By LAURA MCKENZIE
NATURAL FAMILY PLANNING
When you ask others (or they share) about their greatest endeavors, proudest moments or accomplishments in this earthly life, those sentiments that hold the most joy and conviction seem to carry a common thread. The advanced degrees or companies founded, children and grandchildren raised (or being raised) spark wide smiles; reaching the finish line of a long-fought battle or race, or the peak of a mountaintop, carry with them a euphoria that may be hard to fully capture; but they’re undeniably satisfying. You can see it in their eyes and through the authenticity of their stories.
Yet, in those greatest joys, whether listed above or completely unique to us, nearly every journey leading up to those accomplishments, or in the midst of them, also tell of a great deal of sacrifice, doubt, sweat, tears and countless moments of discouragement. Most of us have heard the saying, “Nothing worthwhile comes easy.” But more poignantly, St Catherine of Siena pointed out that, “Nothing great is ever achieved without much enduring.”

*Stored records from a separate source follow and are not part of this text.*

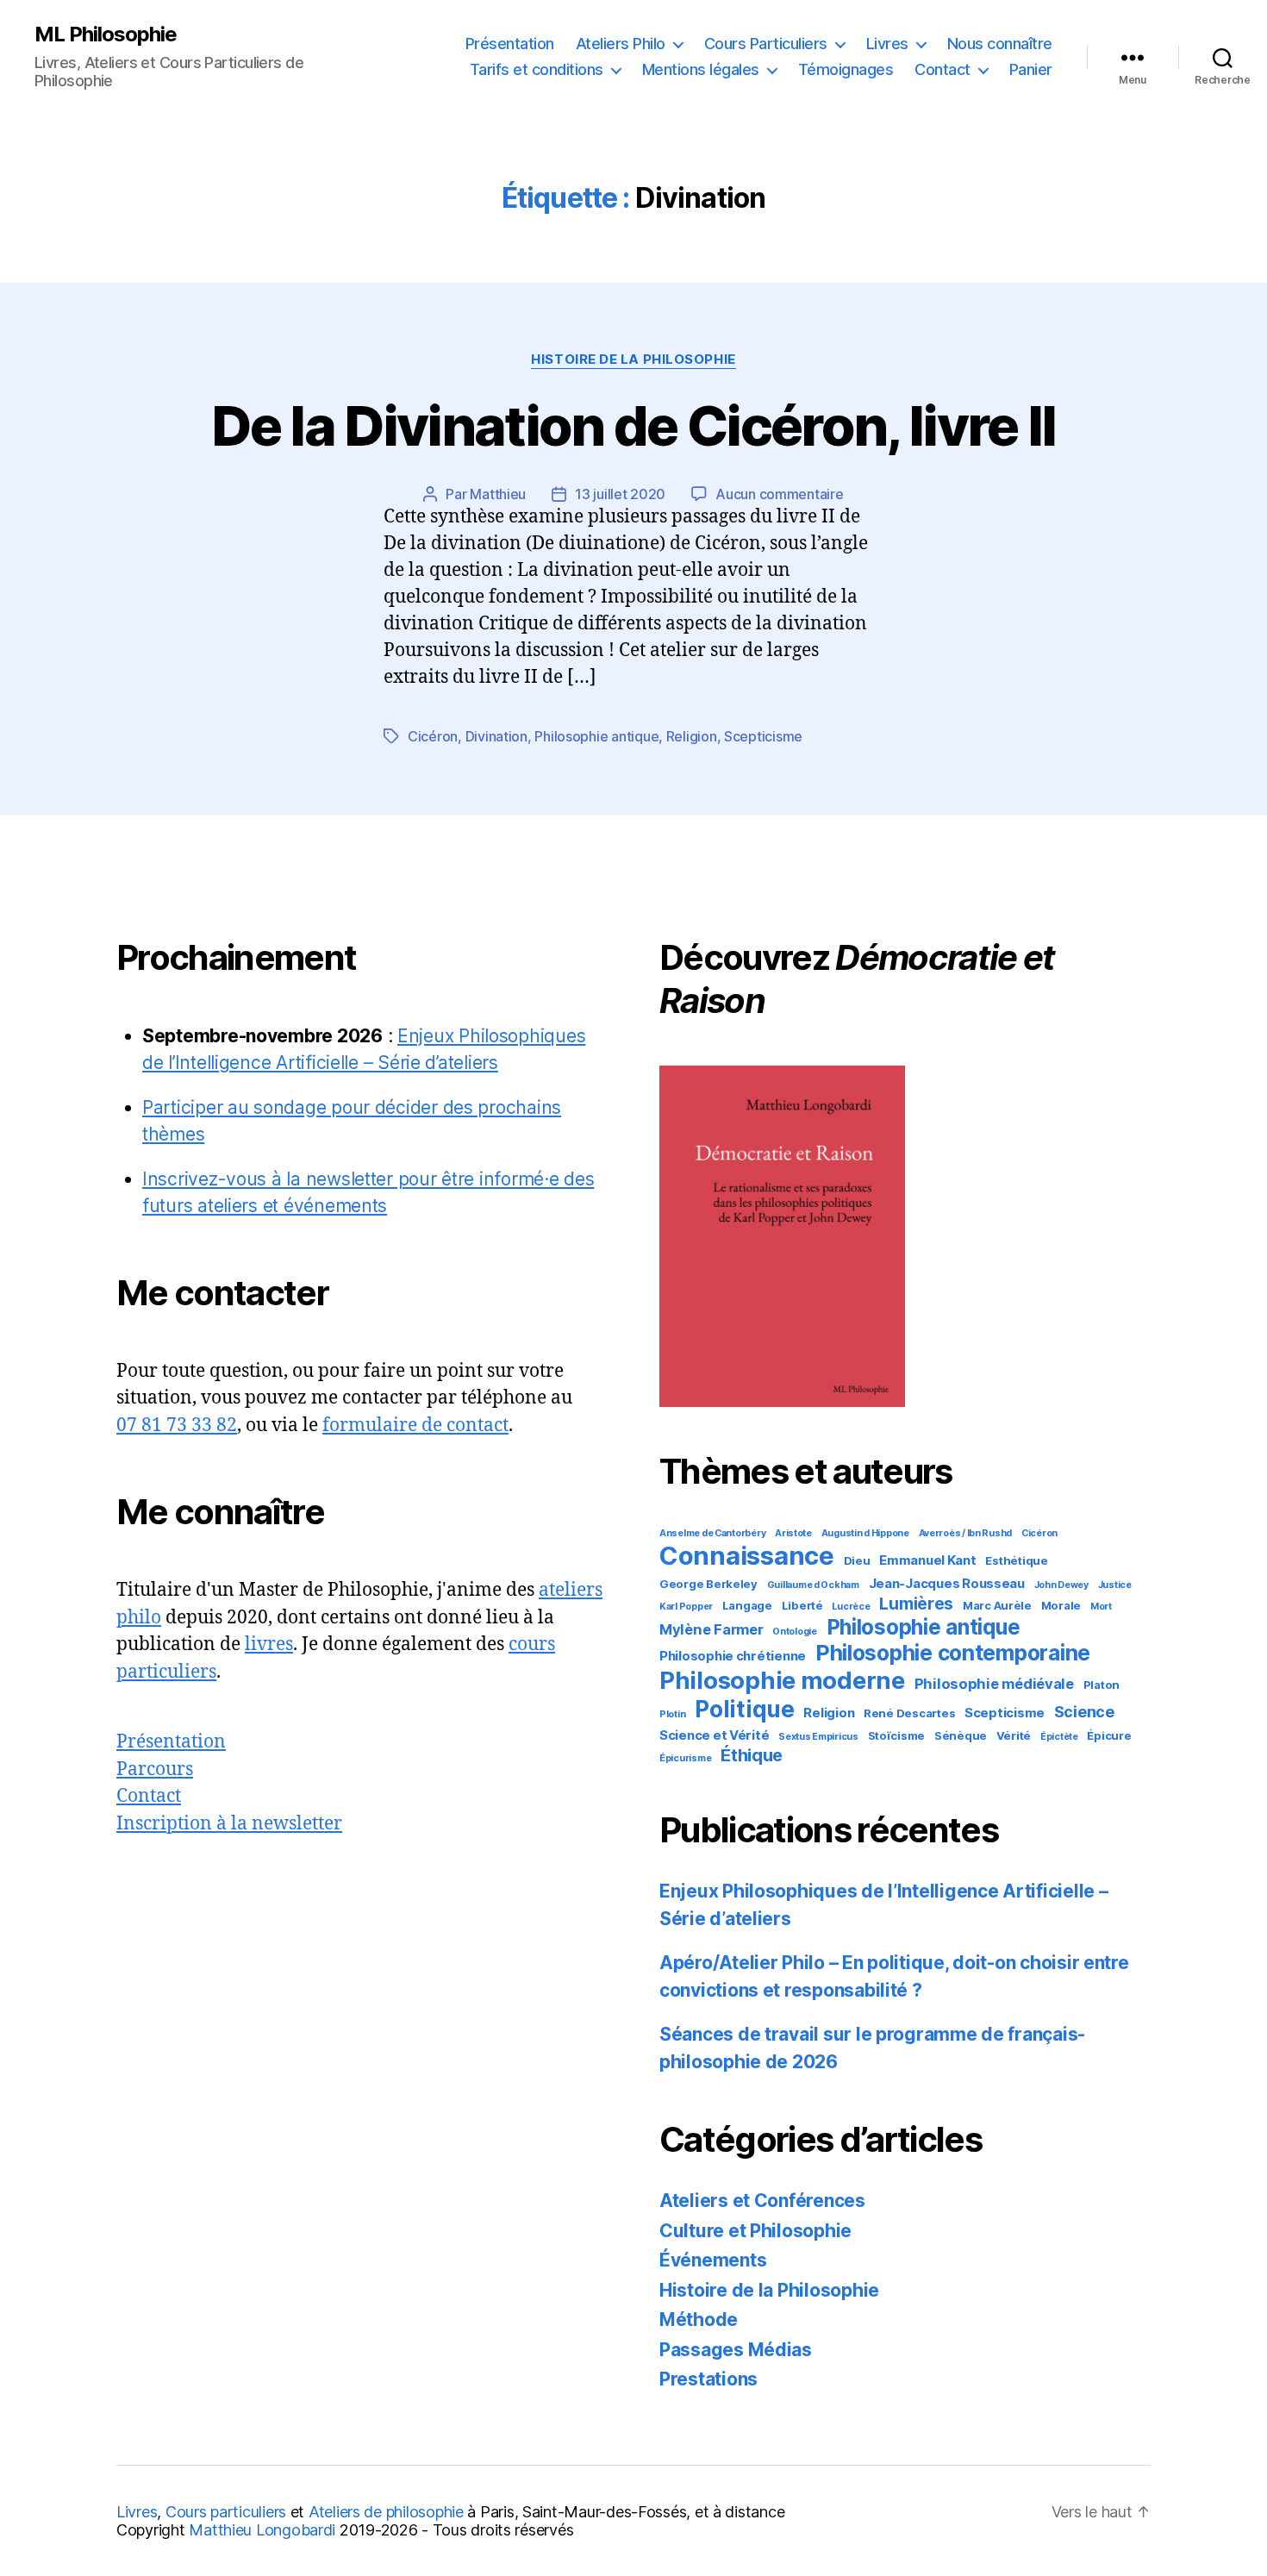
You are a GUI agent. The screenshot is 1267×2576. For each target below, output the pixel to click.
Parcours (154, 1769)
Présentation (509, 43)
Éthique (752, 1755)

Then why is there an obvious paradox? Sacrifice and enduring don’t bring an attractiveness with them; that is, people aren’t lining up to do what’s difficult and endure – until they hear of the hope of an extraordinary gift awaiting them. Selflessness and enduring allow that gift to be, one day, unwrapped.

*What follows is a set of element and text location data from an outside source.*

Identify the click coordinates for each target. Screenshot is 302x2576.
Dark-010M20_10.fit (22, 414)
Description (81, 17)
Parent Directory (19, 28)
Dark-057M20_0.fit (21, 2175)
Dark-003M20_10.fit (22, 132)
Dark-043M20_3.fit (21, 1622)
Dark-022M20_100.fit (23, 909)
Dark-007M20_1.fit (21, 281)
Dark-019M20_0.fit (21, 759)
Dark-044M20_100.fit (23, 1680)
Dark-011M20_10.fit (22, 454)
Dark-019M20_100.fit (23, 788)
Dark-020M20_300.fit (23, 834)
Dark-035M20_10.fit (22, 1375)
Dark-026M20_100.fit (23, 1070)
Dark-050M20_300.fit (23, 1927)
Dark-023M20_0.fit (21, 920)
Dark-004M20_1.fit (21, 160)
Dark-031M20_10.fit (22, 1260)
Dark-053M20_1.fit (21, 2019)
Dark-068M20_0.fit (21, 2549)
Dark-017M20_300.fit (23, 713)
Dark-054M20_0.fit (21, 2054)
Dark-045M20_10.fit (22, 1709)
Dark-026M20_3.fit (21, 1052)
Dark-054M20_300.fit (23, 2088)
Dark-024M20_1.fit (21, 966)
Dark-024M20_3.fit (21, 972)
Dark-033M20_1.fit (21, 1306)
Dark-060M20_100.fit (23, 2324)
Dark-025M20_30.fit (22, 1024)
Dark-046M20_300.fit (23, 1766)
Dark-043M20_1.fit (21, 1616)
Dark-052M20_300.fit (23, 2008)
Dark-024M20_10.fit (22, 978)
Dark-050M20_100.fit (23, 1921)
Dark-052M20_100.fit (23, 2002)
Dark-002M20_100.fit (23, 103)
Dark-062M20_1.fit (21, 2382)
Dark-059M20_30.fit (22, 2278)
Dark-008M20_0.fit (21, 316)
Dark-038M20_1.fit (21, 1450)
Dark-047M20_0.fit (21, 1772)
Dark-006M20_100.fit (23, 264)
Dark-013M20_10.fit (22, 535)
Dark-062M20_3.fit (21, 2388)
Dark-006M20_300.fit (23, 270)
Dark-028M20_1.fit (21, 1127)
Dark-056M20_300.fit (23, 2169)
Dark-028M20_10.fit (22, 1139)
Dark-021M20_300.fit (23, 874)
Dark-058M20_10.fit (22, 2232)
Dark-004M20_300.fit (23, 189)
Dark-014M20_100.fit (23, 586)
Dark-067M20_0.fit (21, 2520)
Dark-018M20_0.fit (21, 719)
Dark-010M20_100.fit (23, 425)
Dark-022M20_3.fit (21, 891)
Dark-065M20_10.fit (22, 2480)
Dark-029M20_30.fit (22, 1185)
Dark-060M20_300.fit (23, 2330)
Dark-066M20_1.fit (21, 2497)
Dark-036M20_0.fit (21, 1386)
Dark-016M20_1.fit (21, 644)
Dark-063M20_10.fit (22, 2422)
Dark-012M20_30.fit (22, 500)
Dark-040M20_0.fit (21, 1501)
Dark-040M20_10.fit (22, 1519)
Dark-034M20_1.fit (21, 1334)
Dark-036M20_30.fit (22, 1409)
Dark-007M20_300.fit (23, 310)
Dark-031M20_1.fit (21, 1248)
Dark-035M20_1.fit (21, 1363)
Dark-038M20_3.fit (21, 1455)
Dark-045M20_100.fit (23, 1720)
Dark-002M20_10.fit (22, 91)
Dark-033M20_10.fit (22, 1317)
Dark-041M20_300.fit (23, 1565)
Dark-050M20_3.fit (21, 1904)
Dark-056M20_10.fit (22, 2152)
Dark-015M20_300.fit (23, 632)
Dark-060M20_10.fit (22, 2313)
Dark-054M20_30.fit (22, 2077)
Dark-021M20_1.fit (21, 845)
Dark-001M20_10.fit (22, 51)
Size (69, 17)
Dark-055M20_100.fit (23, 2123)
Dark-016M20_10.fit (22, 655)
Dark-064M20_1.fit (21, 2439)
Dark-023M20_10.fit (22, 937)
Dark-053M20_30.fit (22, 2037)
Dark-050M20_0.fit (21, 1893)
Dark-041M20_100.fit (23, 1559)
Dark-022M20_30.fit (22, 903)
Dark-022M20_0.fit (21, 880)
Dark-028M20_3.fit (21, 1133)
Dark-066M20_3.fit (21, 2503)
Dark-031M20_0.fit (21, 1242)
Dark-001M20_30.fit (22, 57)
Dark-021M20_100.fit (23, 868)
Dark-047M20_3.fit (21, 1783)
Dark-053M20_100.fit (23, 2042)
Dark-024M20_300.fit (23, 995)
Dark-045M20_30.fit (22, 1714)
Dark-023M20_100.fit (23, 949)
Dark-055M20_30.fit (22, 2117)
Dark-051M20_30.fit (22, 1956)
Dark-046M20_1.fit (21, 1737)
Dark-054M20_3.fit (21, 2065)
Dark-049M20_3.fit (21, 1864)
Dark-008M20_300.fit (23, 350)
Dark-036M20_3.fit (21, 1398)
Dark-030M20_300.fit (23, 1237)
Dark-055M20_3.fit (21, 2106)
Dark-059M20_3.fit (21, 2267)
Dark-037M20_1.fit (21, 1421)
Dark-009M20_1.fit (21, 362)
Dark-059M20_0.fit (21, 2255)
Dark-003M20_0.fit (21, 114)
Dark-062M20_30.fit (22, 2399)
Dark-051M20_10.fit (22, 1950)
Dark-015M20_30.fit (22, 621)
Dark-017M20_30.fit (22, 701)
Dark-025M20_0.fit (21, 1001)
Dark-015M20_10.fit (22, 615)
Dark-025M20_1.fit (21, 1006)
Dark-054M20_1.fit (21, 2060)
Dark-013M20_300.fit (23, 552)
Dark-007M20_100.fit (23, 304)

The Bueltels, Brett and Sara, know this paradox, especially in their vocation as husband and wife; and uniquely, in their journey building their domestic church, opening their home and hearts to life with Natural Family Planning. Brett said, “NFP is not always easy. (Practicing) NFP requires sacrifice and a proper understanding of marriage. It is a challenge to keep up with the method, but we know that it is well worth the sacrifice... Our family has enjoyed many benefits of NFP. First, my wife is not at risk of any adverse side effects since it is completely natural. Also, using NFP has deepened our faith life and helped us grow closer as a couple.”
The seeds of their faith began years ago, planted when Brett was in school: “I initially learned about NFP when I was in high school at Mater Dei. While I didn’t know the specifics about the different methods then, I knew I wanted it to be a part of my marriage. The Church’s teaching on marriage and openness to life have provided a solid foundation for our family. The marital act is a complete gift of self and the Church’s openness to life places the marital act in the proper context.”

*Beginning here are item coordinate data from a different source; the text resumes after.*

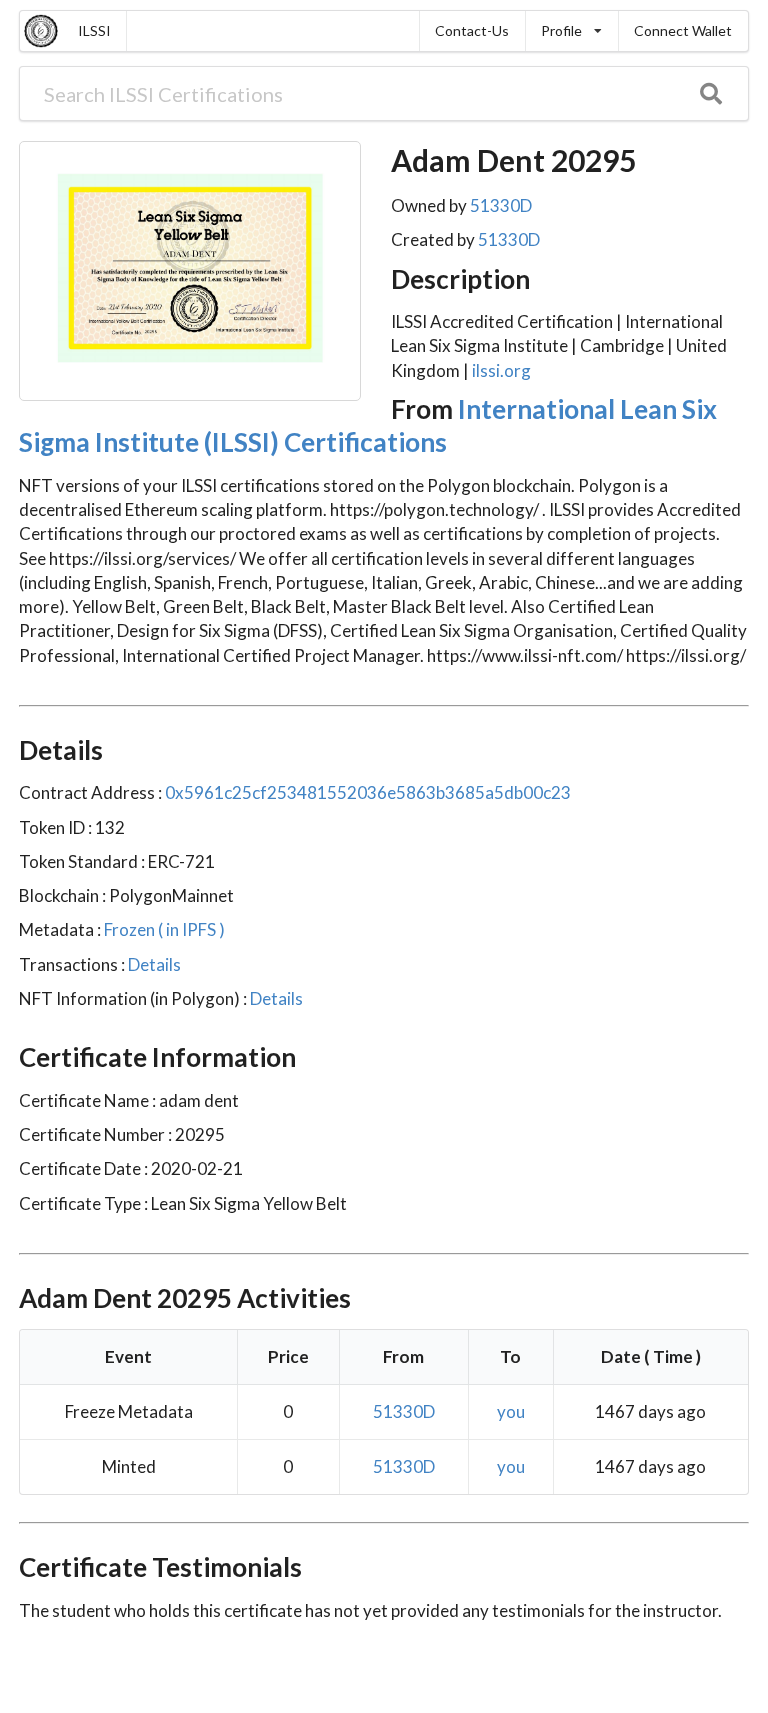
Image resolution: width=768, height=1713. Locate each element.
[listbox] (571, 31)
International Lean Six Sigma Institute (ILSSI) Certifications (368, 425)
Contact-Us (472, 30)
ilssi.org (501, 370)
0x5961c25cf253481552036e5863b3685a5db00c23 (368, 792)
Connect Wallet (683, 30)
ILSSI (94, 30)
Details (153, 964)
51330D (501, 205)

But just as St Catherine of Siena pointed out, the Church’s call to be open to life, counter to a culture steeped in entitlement, doesn’t offer a red “Easy” button or a path with least resistance; it requires something more of a husband and wife. St. Teresa of Calcutta echoed these challenges when she issued a bold statement to the Cairo International Conference on Population and Development on Sept. 9, 1994 : "God has created a world big enough for all the lives He wishes to be born. It is only our hearts that are not big enough to want them and accept them...We are too often afraid of the sacrifices we might have to make. But where there is love, there is always sacrifice. And when we love until it hurts, there is joy and peace."
Brett and Sara have experienced this over the months and years of their married life, raising young children and navigating the sacrifices that are part of daily life, beautifully imaged when marriage is lived well. “NFP is not easy, but the fruits of it are worth it. The benefits NFP has given our marriage far outweigh the difficulties that come with it. Most importantly, NFP requires you to put Christ at the center of your marriage and be open to children. NFP has deepened our marriage and helped us to grow as a family.” Brett adds, “I’m most grateful for the deeper relationship I have with my wife because of NFP. We are better at communicating and understand the importance of faith in our relationship.”
Laura and her husband are members of Holy Redeemer Parish in Evansville. They collaborate with the Holy Family Center for Life and are expecting their seventh child in the spring.